:: Page excerpt ::
The Force in organisations is real. It can shape and control you and your organisation — often towards the dark side — or you can learn to use that power to shape things positively.

I’m not a fan of ‘neat-and-complete’ whole theories of life, the universe, and organisations. But I am looking for the core underlying irreducible realities that we must face. A number of these have the attributes of ‘The Force’ — they surround and suffuse everything human in organisation, and have tendencies that will pull us in particular directions.

There are thirteen I am working with as those core dynamics — here are the first four. Do you have some to add, or some to disagree with?

  1. ‘The purpose of the system is what it does’ — there’s no value adducing to a system or organisation any purpose other than what it reliably and predictably produces. But if you get real and accept the POSIWID — the actual purpose-in-the-world which best explains and animates the largest proportion of what an observed system actually produces (from the point of view of an observer defining that system, of course), you’ll learn. You’ll learn that what is happening is a de facto purpose, not the espoused vision or mission — and that, often, this is being driven by measuring the wrong thing and by punishing and rewarding where you should be measuring and learning.

Records for finding described items
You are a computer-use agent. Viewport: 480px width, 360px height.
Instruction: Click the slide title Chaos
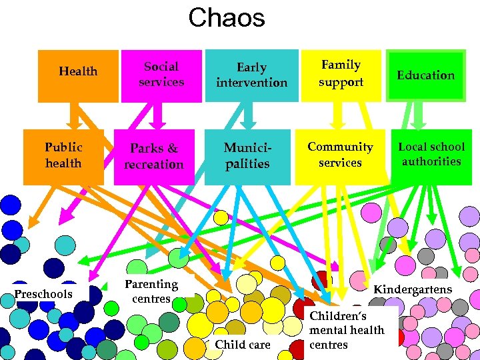(226, 18)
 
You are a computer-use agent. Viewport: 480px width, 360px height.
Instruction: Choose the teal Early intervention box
(251, 75)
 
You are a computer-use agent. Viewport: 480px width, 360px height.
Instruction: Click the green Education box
(426, 75)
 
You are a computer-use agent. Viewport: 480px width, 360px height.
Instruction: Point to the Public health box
(63, 156)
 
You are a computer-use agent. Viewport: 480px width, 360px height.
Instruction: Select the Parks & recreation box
(154, 157)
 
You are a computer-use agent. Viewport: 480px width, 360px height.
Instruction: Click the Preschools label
(44, 293)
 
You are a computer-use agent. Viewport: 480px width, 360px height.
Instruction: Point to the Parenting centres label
(151, 291)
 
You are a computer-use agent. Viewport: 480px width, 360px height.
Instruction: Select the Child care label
(243, 345)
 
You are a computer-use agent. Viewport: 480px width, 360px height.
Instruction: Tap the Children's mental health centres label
(347, 330)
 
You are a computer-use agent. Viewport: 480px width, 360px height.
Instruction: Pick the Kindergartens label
(412, 289)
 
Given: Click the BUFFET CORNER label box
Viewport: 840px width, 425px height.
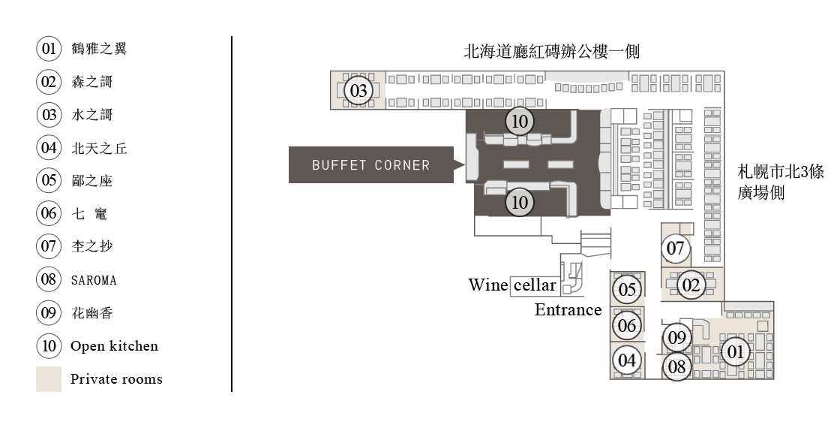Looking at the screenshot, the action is (371, 164).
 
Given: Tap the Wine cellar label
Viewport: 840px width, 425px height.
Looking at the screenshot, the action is (512, 285).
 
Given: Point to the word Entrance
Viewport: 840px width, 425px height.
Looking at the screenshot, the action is (568, 309).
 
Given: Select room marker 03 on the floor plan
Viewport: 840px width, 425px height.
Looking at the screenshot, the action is (358, 90).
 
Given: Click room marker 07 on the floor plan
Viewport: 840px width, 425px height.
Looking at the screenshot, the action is (676, 249).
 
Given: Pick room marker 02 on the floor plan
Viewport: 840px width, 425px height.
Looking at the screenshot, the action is (691, 285).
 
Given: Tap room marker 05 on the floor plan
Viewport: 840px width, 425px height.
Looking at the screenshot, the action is (627, 289).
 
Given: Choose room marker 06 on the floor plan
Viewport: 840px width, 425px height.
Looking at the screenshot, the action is (627, 325).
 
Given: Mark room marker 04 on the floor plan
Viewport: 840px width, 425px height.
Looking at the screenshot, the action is (627, 360).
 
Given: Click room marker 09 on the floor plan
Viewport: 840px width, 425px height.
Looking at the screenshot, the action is (677, 338).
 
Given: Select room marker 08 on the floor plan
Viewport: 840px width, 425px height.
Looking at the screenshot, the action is (677, 367).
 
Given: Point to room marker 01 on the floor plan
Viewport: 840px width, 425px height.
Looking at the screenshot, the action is (736, 352).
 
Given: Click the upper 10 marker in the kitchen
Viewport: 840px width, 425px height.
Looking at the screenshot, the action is (520, 122).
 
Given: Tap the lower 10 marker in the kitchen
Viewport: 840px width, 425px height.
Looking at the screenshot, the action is (520, 202).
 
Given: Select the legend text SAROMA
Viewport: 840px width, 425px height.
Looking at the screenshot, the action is (94, 280).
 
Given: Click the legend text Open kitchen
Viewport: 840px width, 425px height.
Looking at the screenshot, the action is (114, 346).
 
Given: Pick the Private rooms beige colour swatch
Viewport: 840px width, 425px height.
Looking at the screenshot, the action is (49, 379).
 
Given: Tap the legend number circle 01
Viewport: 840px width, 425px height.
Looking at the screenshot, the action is (49, 49).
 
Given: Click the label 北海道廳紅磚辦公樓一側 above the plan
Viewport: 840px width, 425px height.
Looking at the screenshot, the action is (552, 52).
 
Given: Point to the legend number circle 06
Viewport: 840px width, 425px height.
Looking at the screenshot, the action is (49, 213).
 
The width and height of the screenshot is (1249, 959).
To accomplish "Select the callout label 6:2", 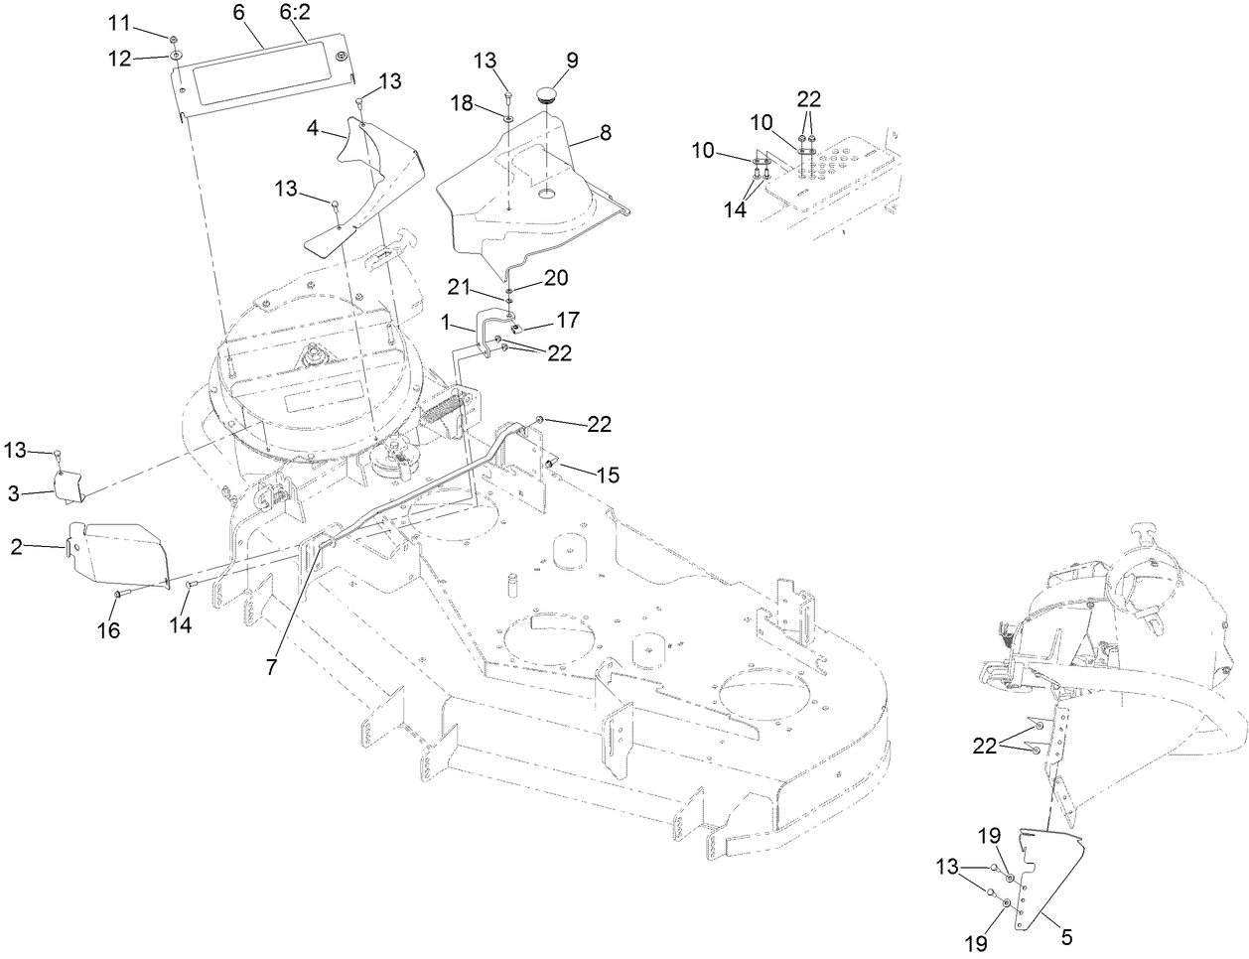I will (x=295, y=13).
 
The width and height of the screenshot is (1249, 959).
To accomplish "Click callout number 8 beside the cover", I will (x=605, y=131).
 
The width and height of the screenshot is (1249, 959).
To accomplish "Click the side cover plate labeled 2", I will (x=119, y=551).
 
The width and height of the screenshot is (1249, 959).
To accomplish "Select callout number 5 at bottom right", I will (x=1068, y=936).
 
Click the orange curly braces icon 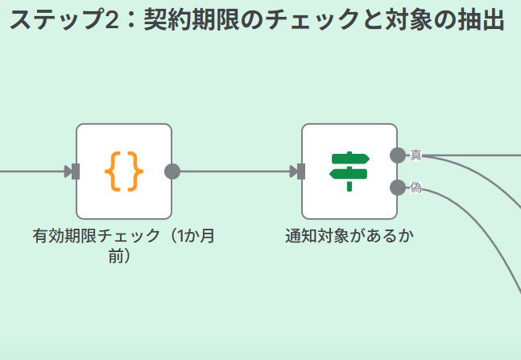pyautogui.click(x=124, y=172)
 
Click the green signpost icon pyautogui.click(x=349, y=172)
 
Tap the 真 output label pyautogui.click(x=416, y=155)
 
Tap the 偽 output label pyautogui.click(x=416, y=188)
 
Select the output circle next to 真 pyautogui.click(x=398, y=155)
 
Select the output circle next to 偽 pyautogui.click(x=398, y=188)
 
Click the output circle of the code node pyautogui.click(x=172, y=172)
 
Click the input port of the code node pyautogui.click(x=76, y=172)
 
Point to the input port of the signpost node pyautogui.click(x=301, y=172)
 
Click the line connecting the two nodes pyautogui.click(x=234, y=172)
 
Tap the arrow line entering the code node pyautogui.click(x=32, y=172)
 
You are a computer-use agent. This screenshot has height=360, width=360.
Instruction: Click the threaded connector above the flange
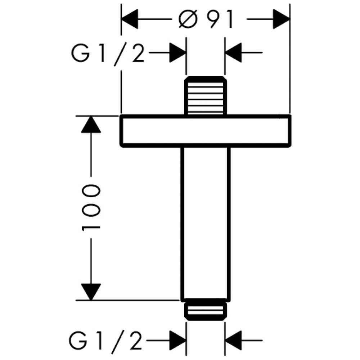206,96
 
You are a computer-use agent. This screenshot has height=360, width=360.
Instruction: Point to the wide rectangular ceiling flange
205,131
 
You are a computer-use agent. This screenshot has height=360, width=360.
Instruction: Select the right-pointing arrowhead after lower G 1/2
178,339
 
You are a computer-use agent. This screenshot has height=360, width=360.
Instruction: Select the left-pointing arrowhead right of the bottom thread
233,339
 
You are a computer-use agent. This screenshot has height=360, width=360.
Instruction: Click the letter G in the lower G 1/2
79,339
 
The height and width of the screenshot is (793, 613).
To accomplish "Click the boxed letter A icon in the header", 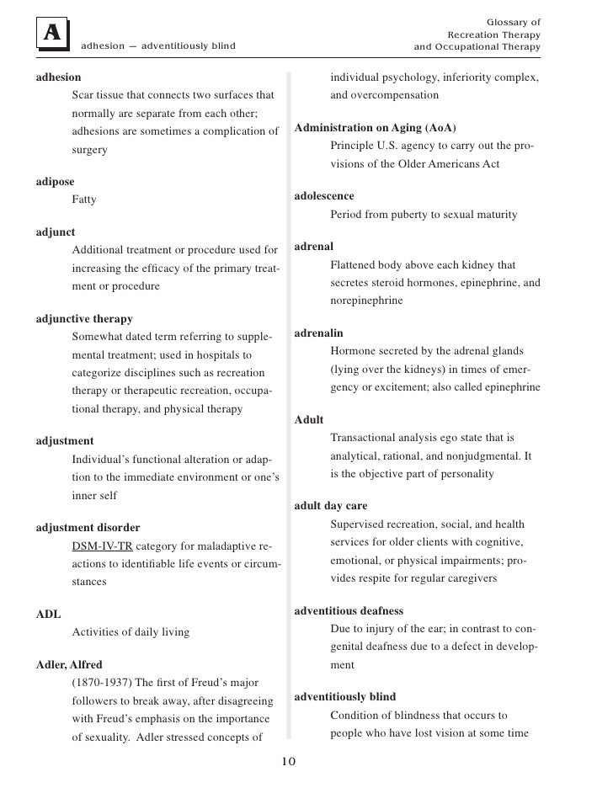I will coord(52,34).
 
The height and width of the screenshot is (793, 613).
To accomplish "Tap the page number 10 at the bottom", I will coord(288,762).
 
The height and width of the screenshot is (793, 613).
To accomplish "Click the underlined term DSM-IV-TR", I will coord(103,546).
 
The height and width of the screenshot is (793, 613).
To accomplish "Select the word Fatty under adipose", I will coord(84,200).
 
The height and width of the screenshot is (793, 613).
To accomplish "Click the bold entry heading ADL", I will coord(48,614).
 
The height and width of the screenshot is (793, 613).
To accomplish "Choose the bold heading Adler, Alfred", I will coord(69,664).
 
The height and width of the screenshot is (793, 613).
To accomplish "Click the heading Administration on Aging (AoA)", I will coord(375,128).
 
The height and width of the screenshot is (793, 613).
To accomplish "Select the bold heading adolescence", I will coord(324,196).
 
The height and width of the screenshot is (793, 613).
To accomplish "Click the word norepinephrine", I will coord(366,301).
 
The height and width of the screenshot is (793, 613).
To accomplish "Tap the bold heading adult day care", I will coord(331,506).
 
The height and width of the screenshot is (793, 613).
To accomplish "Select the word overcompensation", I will coord(384,96).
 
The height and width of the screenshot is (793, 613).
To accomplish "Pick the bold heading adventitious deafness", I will coord(349,610).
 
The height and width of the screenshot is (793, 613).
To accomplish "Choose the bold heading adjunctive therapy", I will coord(84,319).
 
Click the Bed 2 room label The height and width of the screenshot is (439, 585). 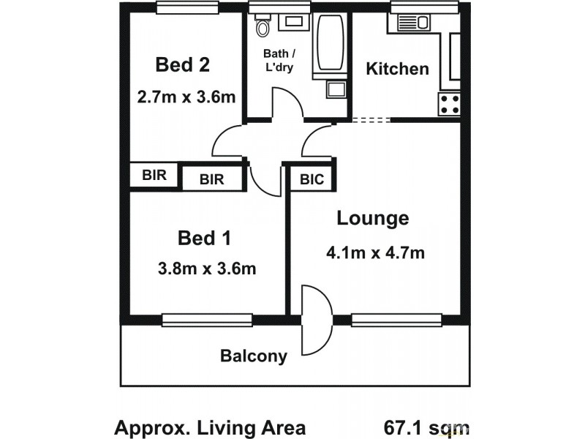pyautogui.click(x=183, y=65)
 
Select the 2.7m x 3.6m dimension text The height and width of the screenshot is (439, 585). pyautogui.click(x=186, y=97)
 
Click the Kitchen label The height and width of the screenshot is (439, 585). pyautogui.click(x=397, y=70)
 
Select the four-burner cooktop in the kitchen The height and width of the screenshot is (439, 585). pyautogui.click(x=448, y=104)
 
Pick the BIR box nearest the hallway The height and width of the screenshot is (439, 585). pyautogui.click(x=212, y=179)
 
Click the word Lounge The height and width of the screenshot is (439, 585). pyautogui.click(x=372, y=218)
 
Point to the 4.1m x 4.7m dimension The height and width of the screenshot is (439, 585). pyautogui.click(x=376, y=254)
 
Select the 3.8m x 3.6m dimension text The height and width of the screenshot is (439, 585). pyautogui.click(x=207, y=269)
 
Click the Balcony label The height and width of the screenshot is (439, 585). pyautogui.click(x=254, y=357)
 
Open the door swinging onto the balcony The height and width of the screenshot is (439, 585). pyautogui.click(x=317, y=319)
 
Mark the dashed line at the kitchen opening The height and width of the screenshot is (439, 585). pyautogui.click(x=371, y=120)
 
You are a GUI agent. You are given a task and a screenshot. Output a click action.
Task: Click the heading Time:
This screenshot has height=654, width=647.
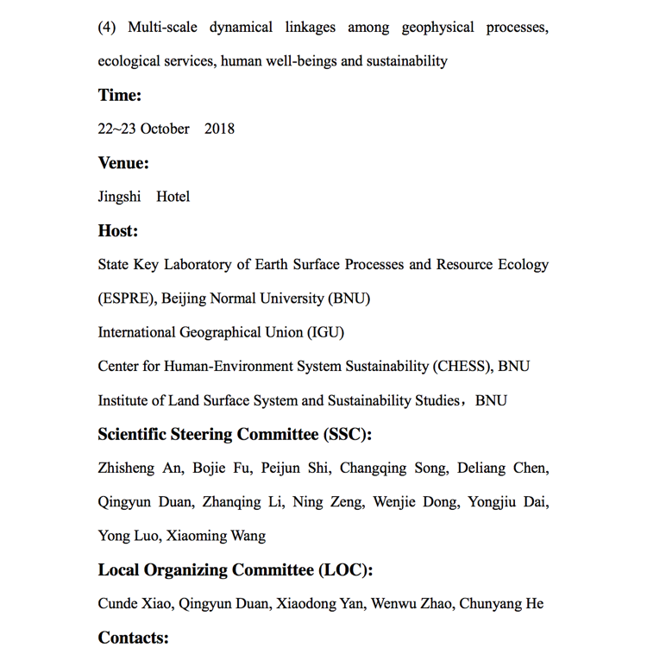119,95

:: Prompt ::
Can you reproduce the stretch of the passage on the Force in organizations from "I’m not a fan" through "to disagree with?"?

:: Exercise response ::
I’m not a fan of ‘neat-and-complete’ whole theories of life, the universe, and organisations. But I am looking for the core underlying irreducible realities that we must face. A number of these have the attributes of ‘The Force’ — they surround and suffuse everything human in organisation, and have tendencies that will pull us in particular directions.

There are thirteen I am working with as those core dynamics — here are the first four. Do you have some to add, or some to disagree with?